His second level of analysis examined the state. Adam Smith argued that countries should dedicate themselves to the production of what they produce best, following their comparative advantages. For example, he argued that given France’s geographic characteristics and the developed skills and abilities of its people, France can produce better cheese and wine than, for example, Great Britain, and at a lower cost. Therefore, he argued, France should produce cheese and wine. On the other hand, given Great Britain’s geographic characteristics and traditions, the British can produce better quality wool than the French, and therefore Smith argued that the British should produce wool and not cheese and wine.
At the international level of analysis, Smith argued that if countries stick to their comparative advantages, international trade should allow individuals in different countries to have access to the best products at the lowest costs. This would eliminate the need for trade barriers and result in a system of free international trade. In this case, both the French and the British would get the best cheese, wine, and wool at the lowest cost.

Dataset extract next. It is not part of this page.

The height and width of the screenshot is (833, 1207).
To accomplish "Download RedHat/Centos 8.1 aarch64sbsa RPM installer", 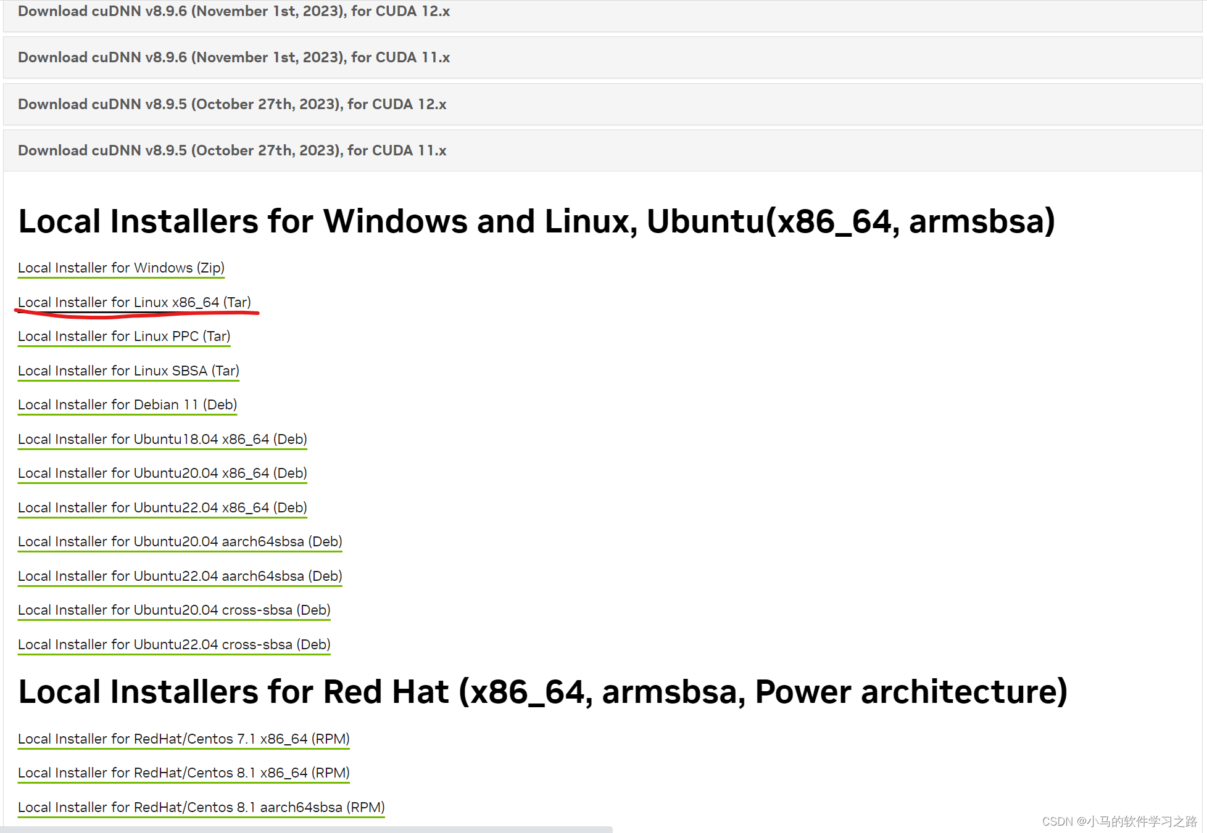I will pos(201,807).
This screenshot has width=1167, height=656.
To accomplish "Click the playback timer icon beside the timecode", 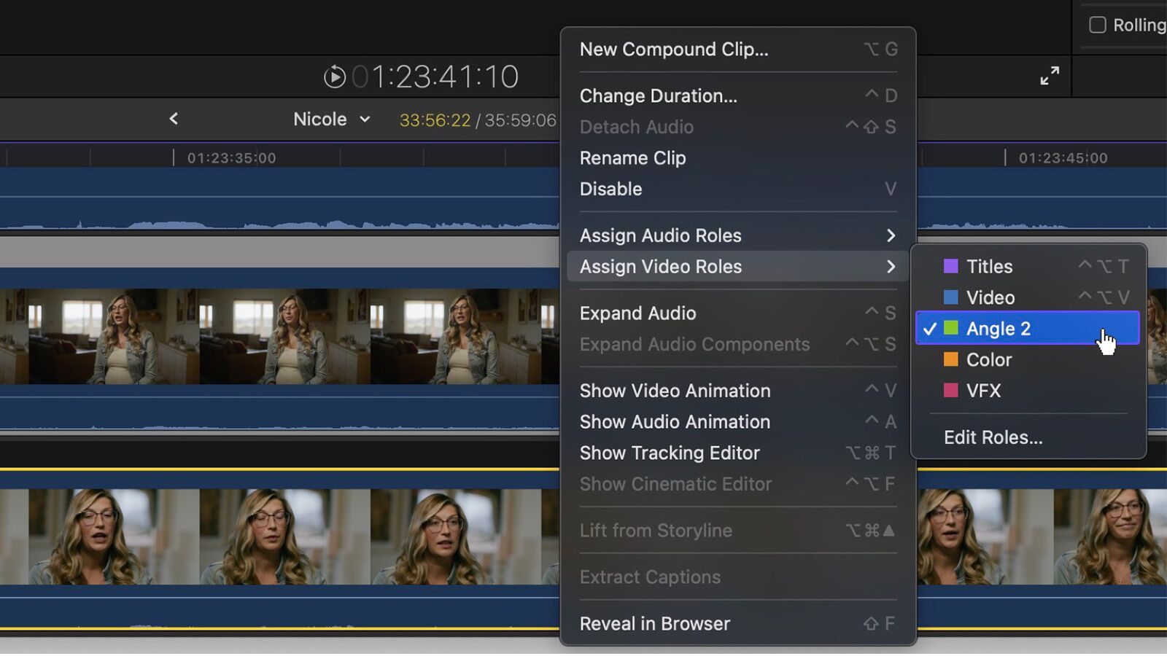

Adam Smith’s assumption regarding the benefits of a laissez-faire economy has accompanied the mainstream understanding of political economy since the publication of The Wealth of Nations. According to Adam Smith, the accumulation of capital in preindustrial societies allowed for the emergence of the Industrial Revolution, which produced consumable goods for society and elevated the quality of life of industrialized nations.
The ideas promulgated by Adam Smith and other political economists slowly promoted trade liberalization in Europe. Britain moved toward free trade in the 1780s with the repeal of the Corn Laws, trade restrictions such as tariffs and quotas on imported corn and food. The Corn Laws intended to keep corn prices high and favor domestic producers of food.18 Several European states followed Britain’s move and similarly promoted trade liberalization. Nevertheless, Britain returned to protectionist policies during the Napoleonic Wars (1803–1815), a series of battles fought by the French Empire and its allies, led by Napoleon I, against several European countries that formed various coalitions. The costs of war are high, and as war expenses accumulated, the British government levied tariffs on imported goods to generate revenues and pay for the costs of war. The end of the Napoleonic Wars culminated with the Congress of Vienna (1814–1815), a peace conference to reconstruct European relations after the downfall of Napoleon I. The Congress of Vienna led to the Concert of Europe, a general consensus to promote equilibrium among the five great European powers (Austria, France, Prussia, Russia, and the United Kingdom). It prevented another war from breaking out in Europe from 1815 to 1914.
The Concert of Europe period saw the flourishing of trade liberalization. Moreover, improved technology and the advent of new players in the international commodities market increased competition, and domestic pressure in favor of protectionist policies led the recently unified Germany to defect from the free-trade regime and return to protectionism in the 1870s.
In general terms, international trade picked up from the late 19th century until World War I. After World War I, protectionist policies became the rule again until the end of World War II, when the bases of the current international financial system were established.